Using tools like JConsole I can monitor a Java application real time. How can analyze the performance over a longer time period? Let's say over a day? Or week?

Are there simple tools like jConsole I can use?


Solution

  • There are options for the generic "monitor as much parameters as we can" approach:

    • Command line: jcmd <PID|main class> PerfCounter.print (ref) – you will then need to wrap your head around the names of the properties it outputs, schedule running this periodically, store the data somewhere, visualize it yourself.
    • A lot (all?) of this information is also exposed by JMX beans. You can then find them out (you can see them and what they export in JConsole for example), and using a command-line tool like e.g. jmxterm you can record the values and visualize them. Same procedure: schedule yourself, record, visualize yourself. It's not too user-friendly, so why I am mentioning this approach is that...
    • ...people usually use a specialized monitoring system (think Graphite, Zabbix, Logstash/Kibana etc. — I am throwing these in just as keys for search together with "Java/JVM/JMX/JFR") that can collect information from Java processes through JMX and nicely present it. Periodic running, storing the timeseries data, visualization is solved by these systems.
    • JFR ("Java Flight Recorder") is a mechanism built into the JVM that allows to have continuous recording of many JVM + system metrics, dumps them into a file periodically, then you can visualize these with JMC ("Java Mission Control").

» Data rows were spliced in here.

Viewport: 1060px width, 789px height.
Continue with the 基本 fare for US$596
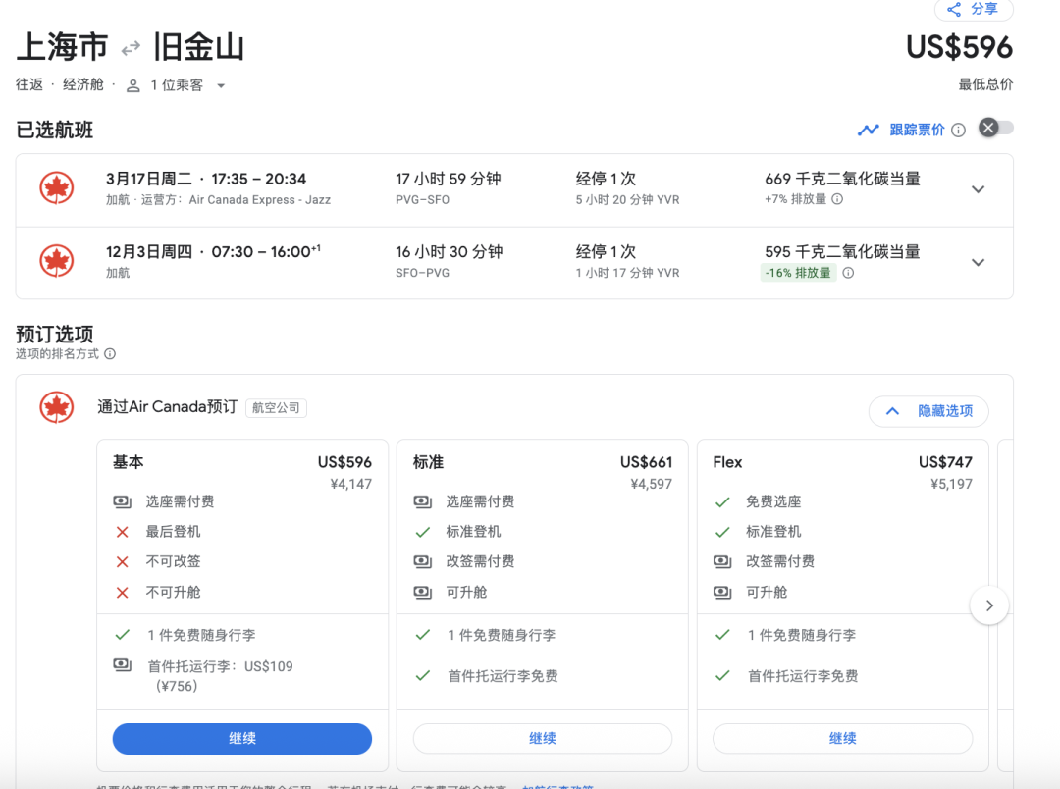242,738
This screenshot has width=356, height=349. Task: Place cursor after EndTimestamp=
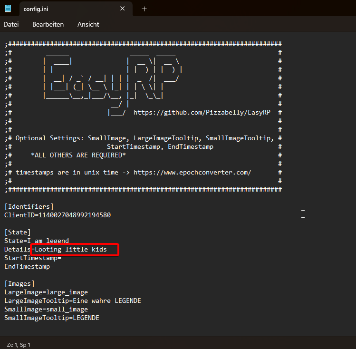coord(54,267)
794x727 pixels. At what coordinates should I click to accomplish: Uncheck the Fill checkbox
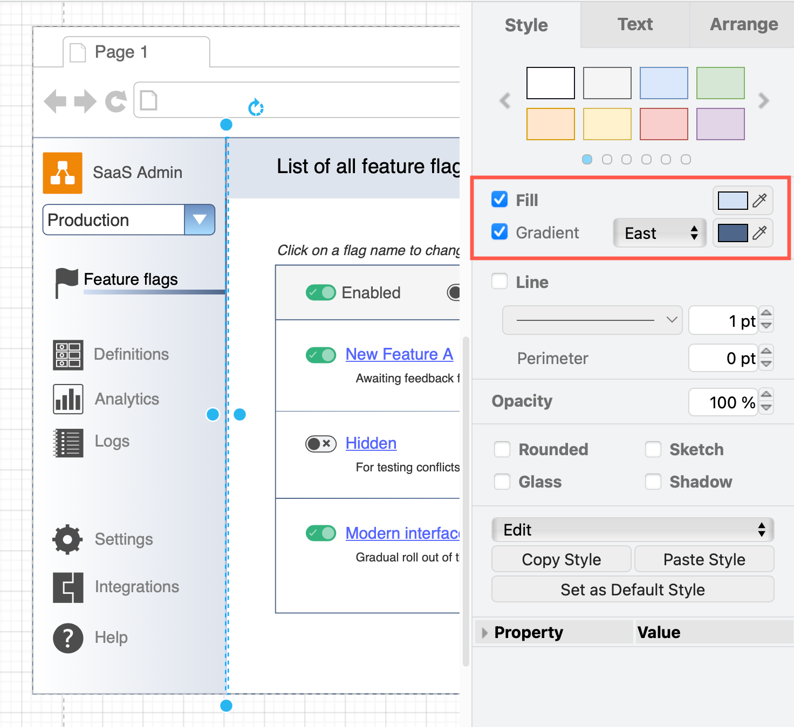(499, 200)
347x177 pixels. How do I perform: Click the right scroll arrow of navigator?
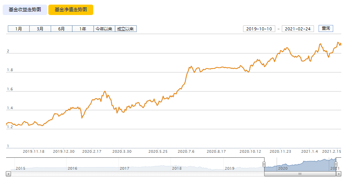tap(339, 174)
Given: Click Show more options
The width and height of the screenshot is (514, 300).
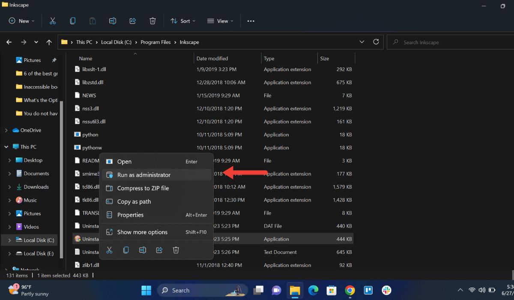Looking at the screenshot, I should [141, 232].
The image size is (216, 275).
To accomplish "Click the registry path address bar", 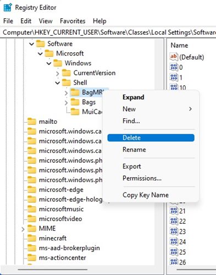I will 108,32.
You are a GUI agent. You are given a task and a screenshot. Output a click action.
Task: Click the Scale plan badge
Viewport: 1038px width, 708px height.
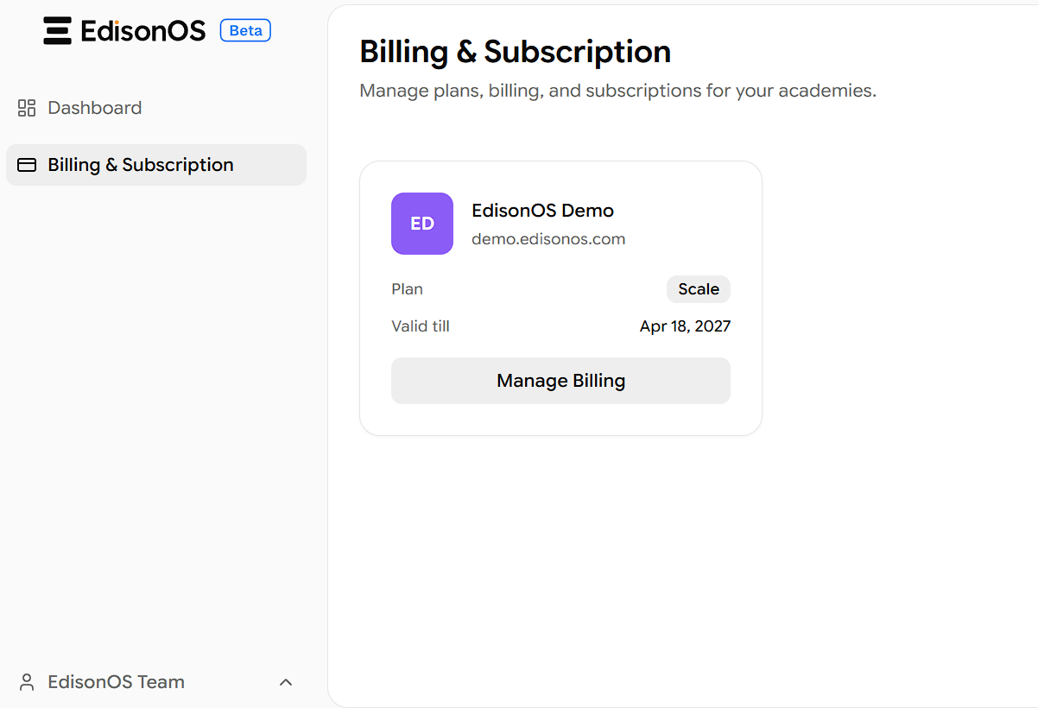tap(699, 289)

It is "cheaper" in the sense that you do not need to install/support a separate monitoring system, but is less accessible (unless paired with a monitoring system): you need to collect, download, process files.

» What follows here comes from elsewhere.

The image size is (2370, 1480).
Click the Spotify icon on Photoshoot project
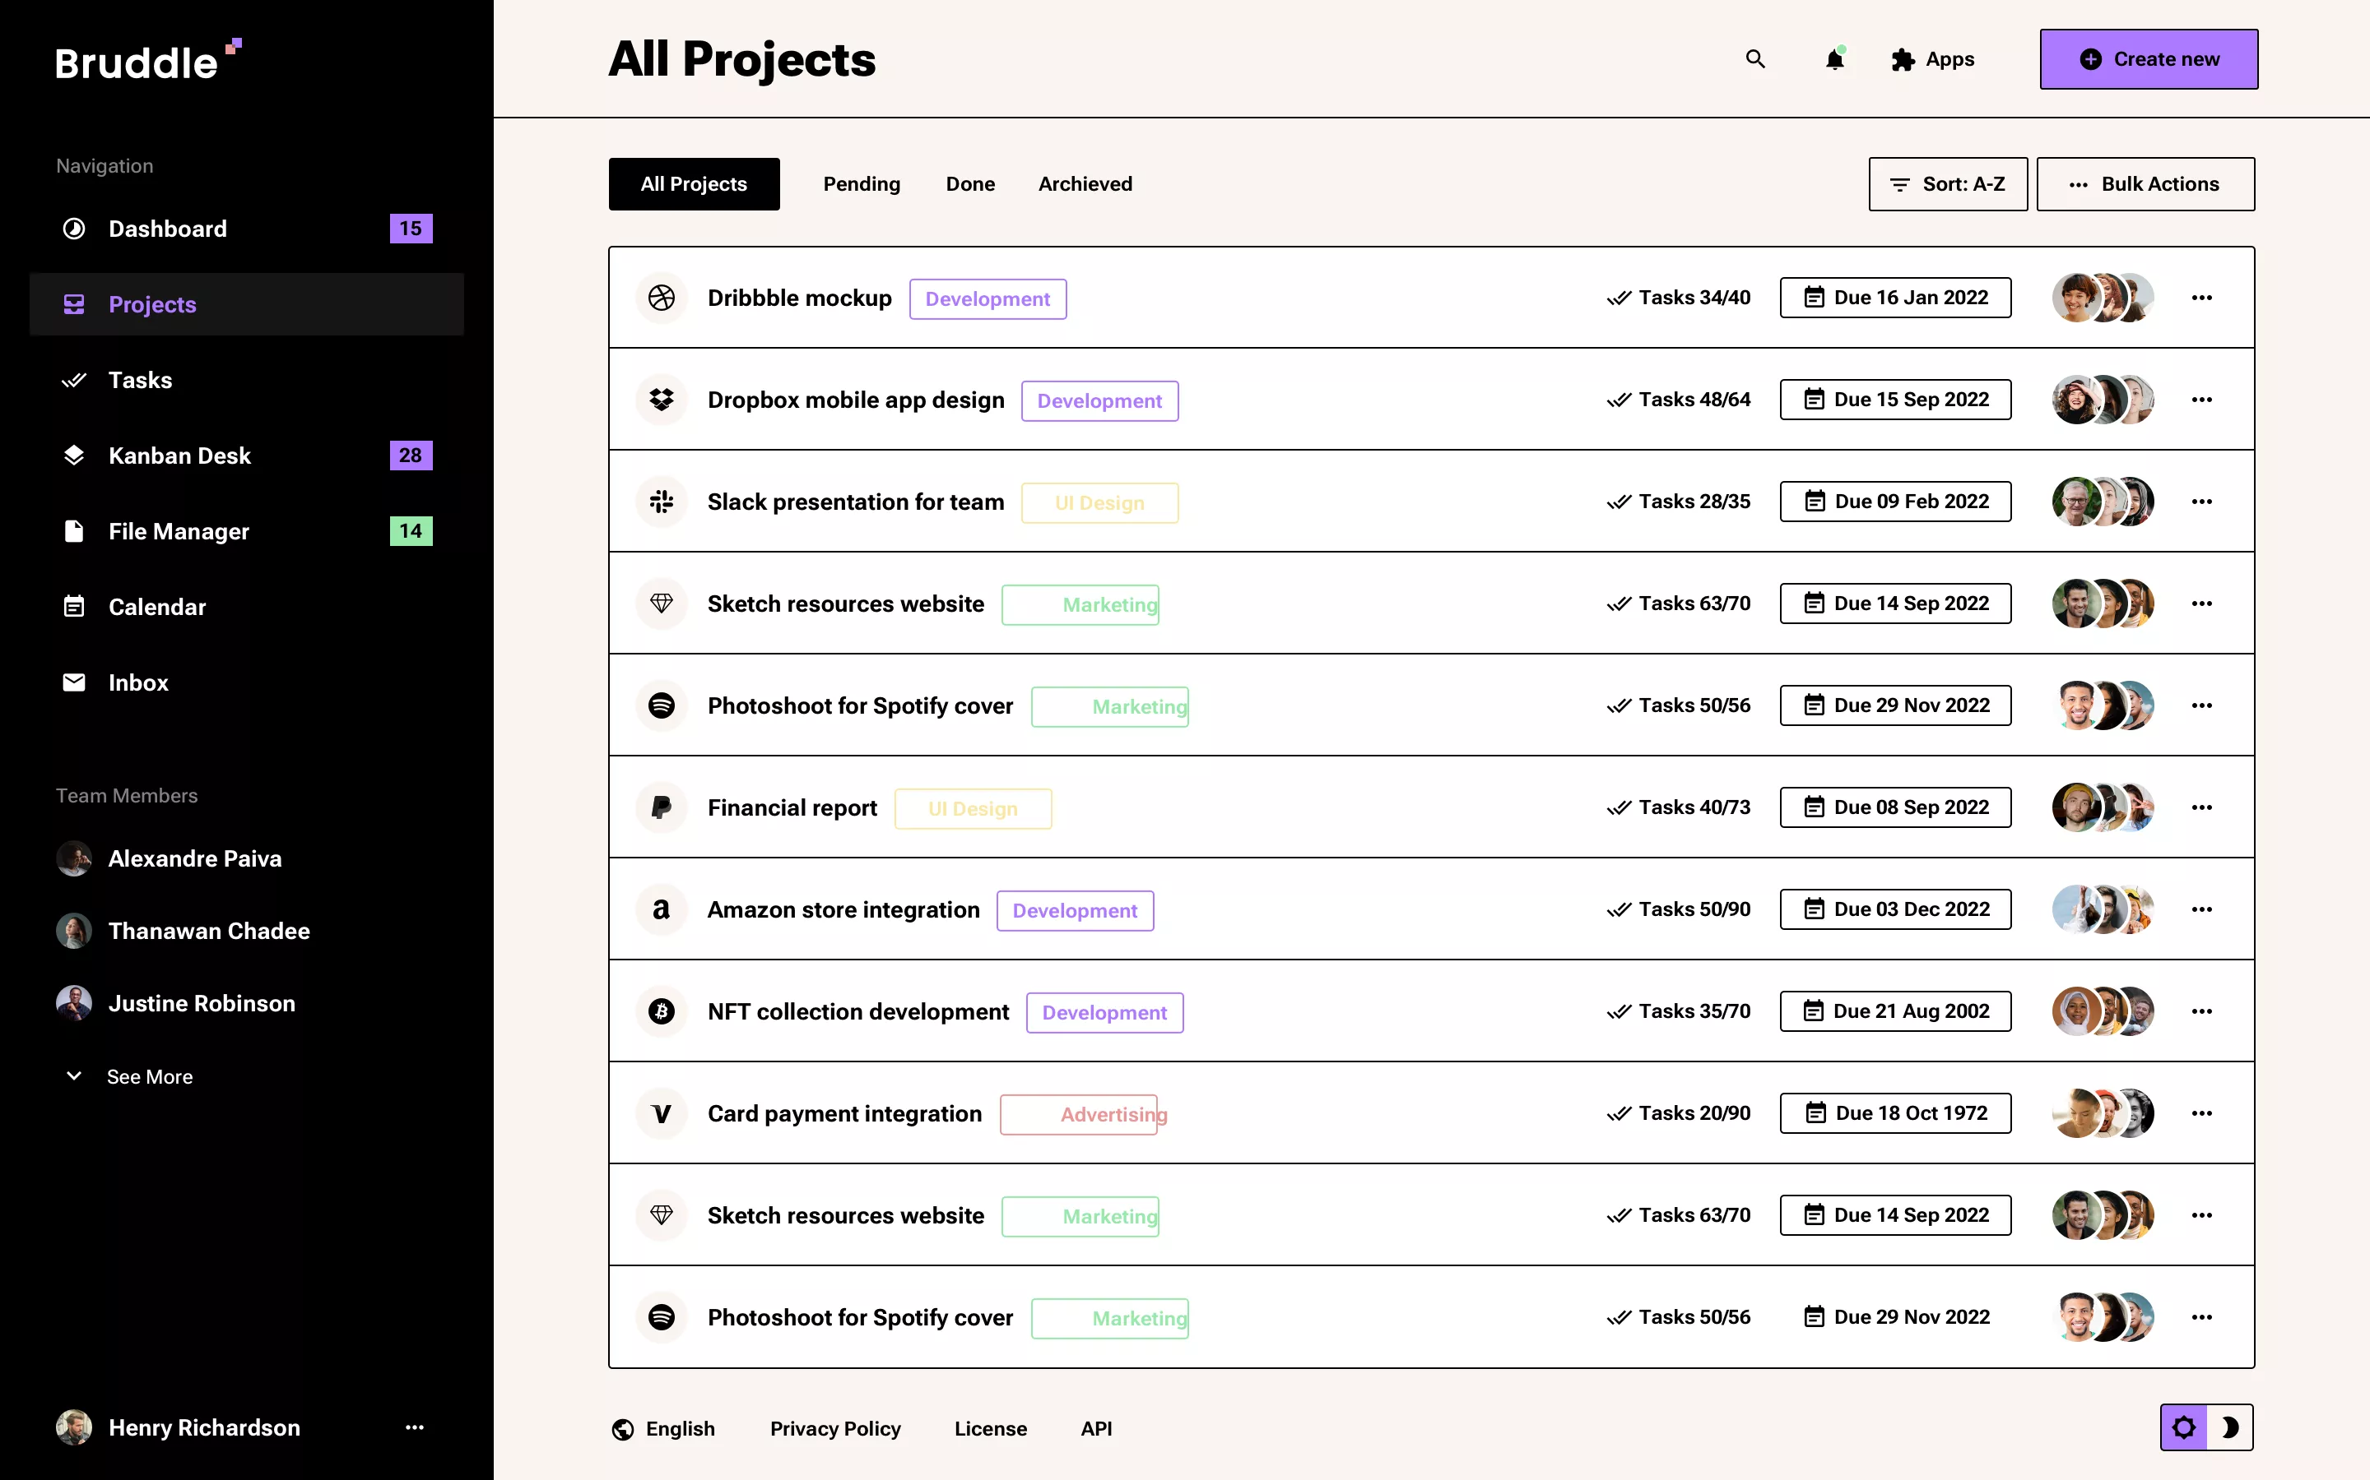point(662,705)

    In addition to these, there is jstat which is basically the same as jcmd ... PerfCounter.print, but mostly for memory-related metrics, it has the "run periodically" functionality built in and presents results slightly differently (one "recording" – 1 line).

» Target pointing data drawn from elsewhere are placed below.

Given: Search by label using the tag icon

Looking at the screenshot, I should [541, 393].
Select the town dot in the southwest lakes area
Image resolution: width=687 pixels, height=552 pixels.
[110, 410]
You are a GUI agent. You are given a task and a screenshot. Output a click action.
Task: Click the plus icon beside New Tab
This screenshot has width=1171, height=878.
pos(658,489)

    I would say: if you need to do it once or occasionally, be it over a longer period, and need just a few parameters, like memory/number of threads/..., then target using jstat, jcmd PerfCounter.print; if you need more parameters, then JFR/JMC. If you need it as something that runs alongside your system, always collecting and present, available to people not having admin rights in the system where the JVM resides, then look into the monitoring systems and their integration with Java applications.